§ **DATA FOR THIS EXERCISE**:
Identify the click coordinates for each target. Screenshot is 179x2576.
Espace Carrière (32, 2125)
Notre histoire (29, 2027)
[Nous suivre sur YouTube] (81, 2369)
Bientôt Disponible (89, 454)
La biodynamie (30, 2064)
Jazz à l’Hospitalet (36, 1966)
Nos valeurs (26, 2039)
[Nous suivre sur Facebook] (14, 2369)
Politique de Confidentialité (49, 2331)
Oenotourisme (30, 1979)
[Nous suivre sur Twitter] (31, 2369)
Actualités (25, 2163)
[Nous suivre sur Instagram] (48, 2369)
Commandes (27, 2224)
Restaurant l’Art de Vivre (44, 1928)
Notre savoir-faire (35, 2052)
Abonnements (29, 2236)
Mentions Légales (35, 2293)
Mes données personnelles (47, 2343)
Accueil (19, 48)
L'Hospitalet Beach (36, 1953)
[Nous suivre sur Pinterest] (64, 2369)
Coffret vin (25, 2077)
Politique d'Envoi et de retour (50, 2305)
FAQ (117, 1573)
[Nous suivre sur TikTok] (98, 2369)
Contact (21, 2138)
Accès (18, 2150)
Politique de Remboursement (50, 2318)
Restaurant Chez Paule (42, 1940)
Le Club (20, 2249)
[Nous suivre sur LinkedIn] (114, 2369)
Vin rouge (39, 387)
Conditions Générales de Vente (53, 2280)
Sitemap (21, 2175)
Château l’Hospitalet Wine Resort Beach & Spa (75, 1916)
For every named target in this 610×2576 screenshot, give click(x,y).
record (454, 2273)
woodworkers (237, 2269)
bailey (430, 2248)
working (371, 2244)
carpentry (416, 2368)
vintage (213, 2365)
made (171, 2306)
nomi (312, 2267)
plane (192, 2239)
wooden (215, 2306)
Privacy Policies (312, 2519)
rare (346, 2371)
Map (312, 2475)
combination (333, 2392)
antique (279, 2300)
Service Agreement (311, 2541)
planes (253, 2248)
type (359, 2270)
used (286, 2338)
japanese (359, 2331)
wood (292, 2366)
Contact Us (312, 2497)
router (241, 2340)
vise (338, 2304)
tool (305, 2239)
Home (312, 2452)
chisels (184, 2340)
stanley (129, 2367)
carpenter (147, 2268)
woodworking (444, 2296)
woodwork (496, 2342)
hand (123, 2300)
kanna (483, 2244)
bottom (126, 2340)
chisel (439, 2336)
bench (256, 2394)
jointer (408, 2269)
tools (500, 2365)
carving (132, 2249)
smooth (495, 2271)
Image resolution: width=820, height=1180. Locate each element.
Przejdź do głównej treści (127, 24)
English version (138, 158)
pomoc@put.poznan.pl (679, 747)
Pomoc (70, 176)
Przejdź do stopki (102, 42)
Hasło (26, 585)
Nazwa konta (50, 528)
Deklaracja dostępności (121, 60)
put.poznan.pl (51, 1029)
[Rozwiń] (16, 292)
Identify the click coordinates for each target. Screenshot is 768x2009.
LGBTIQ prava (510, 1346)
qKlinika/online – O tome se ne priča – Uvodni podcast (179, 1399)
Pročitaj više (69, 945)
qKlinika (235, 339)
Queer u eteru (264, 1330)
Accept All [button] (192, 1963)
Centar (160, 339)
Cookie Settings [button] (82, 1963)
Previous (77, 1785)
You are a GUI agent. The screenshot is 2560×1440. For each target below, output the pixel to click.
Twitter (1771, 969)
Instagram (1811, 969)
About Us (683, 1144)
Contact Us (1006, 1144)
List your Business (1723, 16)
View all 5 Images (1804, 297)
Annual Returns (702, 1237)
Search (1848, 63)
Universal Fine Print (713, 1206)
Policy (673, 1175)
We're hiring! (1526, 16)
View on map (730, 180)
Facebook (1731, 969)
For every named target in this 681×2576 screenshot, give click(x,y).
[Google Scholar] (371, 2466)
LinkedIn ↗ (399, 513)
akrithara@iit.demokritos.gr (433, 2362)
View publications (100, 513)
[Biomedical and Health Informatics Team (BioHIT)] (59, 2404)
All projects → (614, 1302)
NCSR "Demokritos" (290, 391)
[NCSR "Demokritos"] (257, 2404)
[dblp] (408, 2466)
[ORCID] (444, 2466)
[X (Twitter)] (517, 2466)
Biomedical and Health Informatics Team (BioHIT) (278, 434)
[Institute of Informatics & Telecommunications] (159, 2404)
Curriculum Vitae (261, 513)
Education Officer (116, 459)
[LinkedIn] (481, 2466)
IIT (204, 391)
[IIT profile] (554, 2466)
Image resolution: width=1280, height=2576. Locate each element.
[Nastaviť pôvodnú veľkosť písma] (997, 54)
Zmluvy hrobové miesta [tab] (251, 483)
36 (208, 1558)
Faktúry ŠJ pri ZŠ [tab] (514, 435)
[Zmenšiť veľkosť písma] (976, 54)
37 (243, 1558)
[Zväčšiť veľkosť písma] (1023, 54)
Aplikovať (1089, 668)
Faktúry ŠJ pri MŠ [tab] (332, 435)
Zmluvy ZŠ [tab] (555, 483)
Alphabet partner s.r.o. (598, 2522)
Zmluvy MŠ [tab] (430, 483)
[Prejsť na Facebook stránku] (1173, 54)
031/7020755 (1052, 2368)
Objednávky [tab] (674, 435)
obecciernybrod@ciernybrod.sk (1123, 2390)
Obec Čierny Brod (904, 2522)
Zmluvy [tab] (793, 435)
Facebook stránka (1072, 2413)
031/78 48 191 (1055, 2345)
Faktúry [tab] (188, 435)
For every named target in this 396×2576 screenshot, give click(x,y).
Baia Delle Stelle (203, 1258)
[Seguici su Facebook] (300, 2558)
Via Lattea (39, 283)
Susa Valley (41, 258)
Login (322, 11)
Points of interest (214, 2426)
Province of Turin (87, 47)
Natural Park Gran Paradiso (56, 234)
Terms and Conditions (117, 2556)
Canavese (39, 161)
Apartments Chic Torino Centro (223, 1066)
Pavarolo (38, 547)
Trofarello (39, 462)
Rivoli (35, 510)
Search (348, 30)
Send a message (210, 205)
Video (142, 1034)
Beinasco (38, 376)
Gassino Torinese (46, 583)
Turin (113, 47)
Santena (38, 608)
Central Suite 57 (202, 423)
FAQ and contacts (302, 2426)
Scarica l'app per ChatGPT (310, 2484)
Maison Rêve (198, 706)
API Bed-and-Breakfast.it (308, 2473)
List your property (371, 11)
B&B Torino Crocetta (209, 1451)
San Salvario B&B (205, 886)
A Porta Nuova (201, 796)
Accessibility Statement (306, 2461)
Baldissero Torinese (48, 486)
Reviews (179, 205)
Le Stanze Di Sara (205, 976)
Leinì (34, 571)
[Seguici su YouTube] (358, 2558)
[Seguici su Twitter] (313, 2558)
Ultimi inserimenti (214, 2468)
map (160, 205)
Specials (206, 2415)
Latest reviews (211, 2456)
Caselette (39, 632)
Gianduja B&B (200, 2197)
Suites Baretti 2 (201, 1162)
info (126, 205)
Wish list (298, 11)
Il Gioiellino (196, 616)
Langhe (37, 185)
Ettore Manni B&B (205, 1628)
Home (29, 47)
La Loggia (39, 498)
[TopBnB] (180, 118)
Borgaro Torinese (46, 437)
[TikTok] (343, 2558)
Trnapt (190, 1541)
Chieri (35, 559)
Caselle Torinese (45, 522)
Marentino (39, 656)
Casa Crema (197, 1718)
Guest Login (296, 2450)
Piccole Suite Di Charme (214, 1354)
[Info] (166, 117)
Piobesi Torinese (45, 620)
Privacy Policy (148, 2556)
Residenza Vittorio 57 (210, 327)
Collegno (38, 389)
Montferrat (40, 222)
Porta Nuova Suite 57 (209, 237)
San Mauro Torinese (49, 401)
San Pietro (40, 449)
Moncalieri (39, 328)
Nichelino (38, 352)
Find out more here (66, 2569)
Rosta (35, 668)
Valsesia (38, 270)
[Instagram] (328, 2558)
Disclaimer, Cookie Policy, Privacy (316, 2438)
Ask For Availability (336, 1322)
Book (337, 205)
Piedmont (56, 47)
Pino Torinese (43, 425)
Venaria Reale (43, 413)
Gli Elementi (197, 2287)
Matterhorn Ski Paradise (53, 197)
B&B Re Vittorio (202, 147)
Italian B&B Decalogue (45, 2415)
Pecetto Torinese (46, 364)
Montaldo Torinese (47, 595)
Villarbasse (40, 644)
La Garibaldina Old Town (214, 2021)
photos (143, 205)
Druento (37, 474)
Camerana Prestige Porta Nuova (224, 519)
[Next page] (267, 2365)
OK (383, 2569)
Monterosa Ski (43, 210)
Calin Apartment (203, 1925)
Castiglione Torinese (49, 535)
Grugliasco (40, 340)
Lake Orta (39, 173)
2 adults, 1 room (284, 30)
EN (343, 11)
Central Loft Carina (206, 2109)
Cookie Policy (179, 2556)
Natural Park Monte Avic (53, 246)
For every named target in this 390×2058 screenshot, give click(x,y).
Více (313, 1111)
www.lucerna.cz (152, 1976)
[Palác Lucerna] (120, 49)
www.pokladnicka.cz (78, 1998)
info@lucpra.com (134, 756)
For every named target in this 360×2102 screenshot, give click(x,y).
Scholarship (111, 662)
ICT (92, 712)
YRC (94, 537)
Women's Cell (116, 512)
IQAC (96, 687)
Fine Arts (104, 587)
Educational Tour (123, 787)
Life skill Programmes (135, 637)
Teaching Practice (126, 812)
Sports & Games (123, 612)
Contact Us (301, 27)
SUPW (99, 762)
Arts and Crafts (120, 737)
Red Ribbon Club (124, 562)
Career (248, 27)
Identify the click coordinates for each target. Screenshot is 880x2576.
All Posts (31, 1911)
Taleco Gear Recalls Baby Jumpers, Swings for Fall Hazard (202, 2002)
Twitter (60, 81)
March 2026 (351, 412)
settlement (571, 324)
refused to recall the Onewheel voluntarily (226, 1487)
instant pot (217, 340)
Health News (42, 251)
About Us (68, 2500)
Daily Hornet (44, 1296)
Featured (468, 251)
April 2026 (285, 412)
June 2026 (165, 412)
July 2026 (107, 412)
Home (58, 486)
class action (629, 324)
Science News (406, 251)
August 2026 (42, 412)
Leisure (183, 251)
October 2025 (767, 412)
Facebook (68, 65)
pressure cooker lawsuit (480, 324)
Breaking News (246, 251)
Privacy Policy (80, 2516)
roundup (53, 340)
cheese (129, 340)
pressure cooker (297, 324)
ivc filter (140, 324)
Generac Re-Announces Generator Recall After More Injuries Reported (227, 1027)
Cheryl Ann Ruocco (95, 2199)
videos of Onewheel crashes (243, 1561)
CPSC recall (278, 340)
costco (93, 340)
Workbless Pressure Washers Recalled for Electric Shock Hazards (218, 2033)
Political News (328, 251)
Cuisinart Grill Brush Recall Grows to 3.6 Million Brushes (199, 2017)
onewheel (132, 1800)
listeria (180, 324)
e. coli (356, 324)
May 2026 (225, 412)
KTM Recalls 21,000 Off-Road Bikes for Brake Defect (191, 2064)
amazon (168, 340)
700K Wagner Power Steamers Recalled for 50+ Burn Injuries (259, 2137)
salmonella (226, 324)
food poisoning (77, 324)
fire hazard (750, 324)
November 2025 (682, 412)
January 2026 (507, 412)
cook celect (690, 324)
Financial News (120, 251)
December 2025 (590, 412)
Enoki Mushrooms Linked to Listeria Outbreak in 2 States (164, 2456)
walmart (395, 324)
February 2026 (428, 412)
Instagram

§ **DESCRIPTION OF THE TASK**:
Would you please repeat exactly the lines above, starting at the line with "[Zmenšiť veľkosť písma] (976, 54)" and stopping at the line with "Nichelino (38, 352)", both included?

§ **FINAL ANSWER**:
[Zmenšiť veľkosť písma] (976, 54)
37 (243, 1558)
[Zväčšiť veľkosť písma] (1023, 54)
Aplikovať (1089, 668)
Faktúry ŠJ pri MŠ [tab] (332, 435)
Zmluvy ZŠ [tab] (555, 483)
Alphabet partner s.r.o. (598, 2522)
Zmluvy MŠ [tab] (430, 483)
[Prejsť na Facebook stránku] (1173, 54)
031/7020755 (1052, 2368)
Objednávky [tab] (674, 435)
obecciernybrod@ciernybrod.sk (1123, 2390)
Obec Čierny Brod (904, 2522)
Zmluvy [tab] (793, 435)
Facebook stránka (1072, 2413)
031/78 48 191 (1055, 2345)
Faktúry [tab] (188, 435)
For every named target in this 396×2576 screenshot, give click(x,y).
Baia Delle Stelle (203, 1258)
[Seguici su Facebook] (300, 2558)
Via Lattea (39, 283)
Susa Valley (41, 258)
Login (322, 11)
Points of interest (214, 2426)
Province of Turin (87, 47)
Natural Park Gran Paradiso (56, 234)
Terms and Conditions (117, 2556)
Canavese (39, 161)
Apartments Chic Torino Centro (223, 1066)
Pavarolo (38, 547)
Trofarello (39, 462)
Rivoli (35, 510)
Search (348, 30)
Send a message (210, 205)
Video (142, 1034)
Beinasco (38, 376)
Gassino Torinese (46, 583)
Turin (113, 47)
Santena (38, 608)
Central Suite 57 (202, 423)
FAQ and contacts (302, 2426)
Scarica l'app per ChatGPT (310, 2484)
Maison Rêve (198, 706)
API Bed-and-Breakfast.it (308, 2473)
List your property (371, 11)
B&B Torino Crocetta (209, 1451)
San Salvario B&B (205, 886)
A Porta Nuova (201, 796)
Accessibility Statement (306, 2461)
Baldissero Torinese (48, 486)
Reviews (179, 205)
Le Stanze Di Sara (205, 976)
Leinì (34, 571)
[Seguici su YouTube] (358, 2558)
[Seguici su Twitter] (313, 2558)
Ultimi inserimenti (214, 2468)
map (160, 205)
Specials (206, 2415)
Latest reviews (211, 2456)
Caselette (39, 632)
Gianduja B&B (200, 2197)
Suites Baretti 2 (201, 1162)
info (126, 205)
Wish list (298, 11)
Il Gioiellino (196, 616)
Langhe (37, 185)
Ettore Manni B&B (205, 1628)
Home (29, 47)
La Loggia (39, 498)
[TopBnB] (180, 118)
Borgaro Torinese (46, 437)
[TikTok] (343, 2558)
Trnapt (190, 1541)
Chieri (35, 559)
Caselle Torinese (45, 522)
Marentino (39, 656)
Casa Crema (197, 1718)
Guest Login (296, 2450)
Piccole Suite Di Charme (214, 1354)
[Info] (166, 117)
Piobesi Torinese (45, 620)
Privacy Policy (148, 2556)
Residenza Vittorio 57 (210, 327)
Collegno (38, 389)
Montferrat (40, 222)
Porta Nuova Suite 57 (209, 237)
San Mauro Torinese (49, 401)
San Pietro (40, 449)
Moncalieri (39, 328)
Nichelino (38, 352)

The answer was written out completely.